Try as they might it can’t last. This is a sticking plaster on a wound that needs stitches. If there is something Dermot Desmond should be embarrassed about it’s at the basic level his International football club is being run and with all the business acumen of a corner shop.

Desmond’s ire, if he even really has any, should be directed to his CEO and his board. Yet it’s clear that all involved are simply playing for time, deflection tactics in play, as Lennon is pushed forward to advise he has a vote of confidence, when he clearly has little support from the board as a collective. If they did back their man, then rather than get Lennon to stand alone or plant the stories with a chosen few journalists, they’d do it themselves. Unless of course they require to deny at a later date.

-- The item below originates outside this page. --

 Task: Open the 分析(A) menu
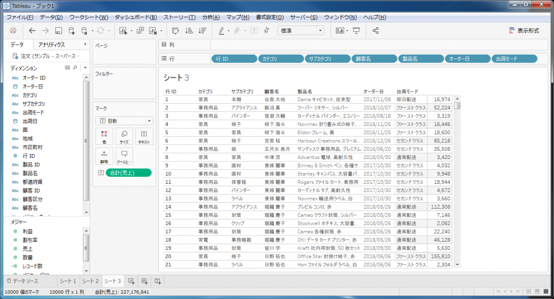[210, 17]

READ THIS…Celtic: A Family at War – Change is Coming, but Ten-in-a-Row is down to the Players

It’s far from surprising to see the Daily Record run with Desmond’s inside man quotes today, an immediate reward for their part in the headlines of yesterday steering the story away from performances on the park and a lack of planning off it – even their choice of newspaper shows the detachment from the support. It is fooling no-one. It does show however when they put their mind to something of a reactive nature they can certainly pull together, shame when it requires proactive groundwork they’re often found wanting.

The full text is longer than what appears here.